Repository files navigation

Design Tokens

The Open Inwoner project has the goal to follow the NL Design System. We organize the design tokens in JSON files and use them within the Open Inwoner backend project.

How it works

Specify the design tokens in JSON files, which are picked up and merged using the style-dictionary library. The resulting packages include various build targets, such as ES6 modules, CSS variables files, SASS vars... to be consumed in downstream projects.

The draft Design Token Format drives the structure of these design tokens.

Add this as a submodule

In the root folder of your project, create a dir or directly add the submodule in its own directory:

cd open-inwoner-design-tokens

git submodule add git@github.com:maykinmedia/open-inwoner-design-tokens.git

git status

git submodule update --init

Do not forget to commit these changes to your repository.

If you are using Github actions, add these to your script:

      - uses: actions/checkout@v3
        with:
          submodules: 'true'

Usage

Install the necessary modules (from inside the open-inwoner-design-tokens directory):

npm ci --legacy-peer-deps

Generate the CSS files

npm run build

In order to update an existing Git submodule, you need to execute the “git submodule update” with the “–remote” and the “–merge” option.

git submodule update --remote --merge

Using tokens

If you are only consuming the design tokens, the easiest integration path is adding this package in your own project.

Then, import the desired build target artifact and run your usual build chain.

Developing and using tokens

If you actively need to add or change design tokens, we recommend installing the package locally and using npm workspaces or npm link for the least-friction experience. You can include the package as a git-submodule and leverage npm workspaces with instructions in the downstream projects.

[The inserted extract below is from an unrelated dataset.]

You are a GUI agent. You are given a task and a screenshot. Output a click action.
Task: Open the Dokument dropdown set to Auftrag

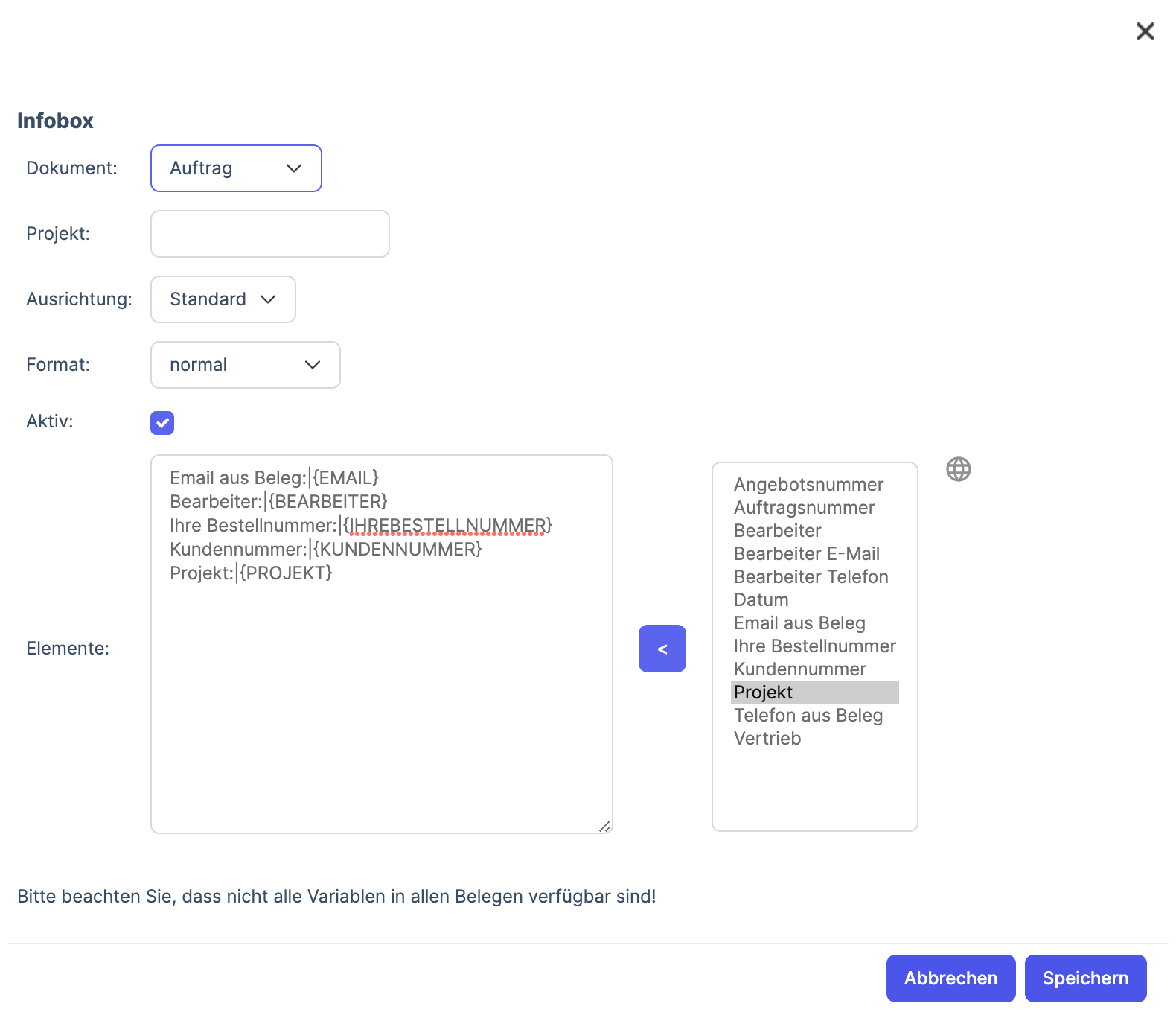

This allows you to create atomic PRs with design token changes, while being able to develop against the newest changes.

Run:

npm start

to start the watcher which will re-build on changes.

To prettify files:

Run:

npm run format

Naming pattern

Because of the way style-dictionary works, you have to pay close attention to the structure of the tokens. E.g. if you have two tokens definition files like:

{
  "oip": {
    "color": {
      "fg": {"value": "#000000"}
    }
  }
}
{
  "oip": {
    "color": {
      "fg": {
        "muted": {"value": "#000000"}
      }
    }
  }
}

Then only --oip-color-fg will be emitted since the merged object sees a value key at the oip.color.fg path.

You can usually avoid this by sticking to a structure adhering to:

<prefix>.<component>.<modifier>.<UIState>.<CSSProperty>

Where UIState can be blank or a value like hover, active...

Alternatively, if the structure is not that important, you can put the tokens on the same level, e.g.:

{
  "oip": {
    "color": {
      "fg-muted": {"value": "#000000"}
    }
  }
}

The latter form is harder to keep track off across files though.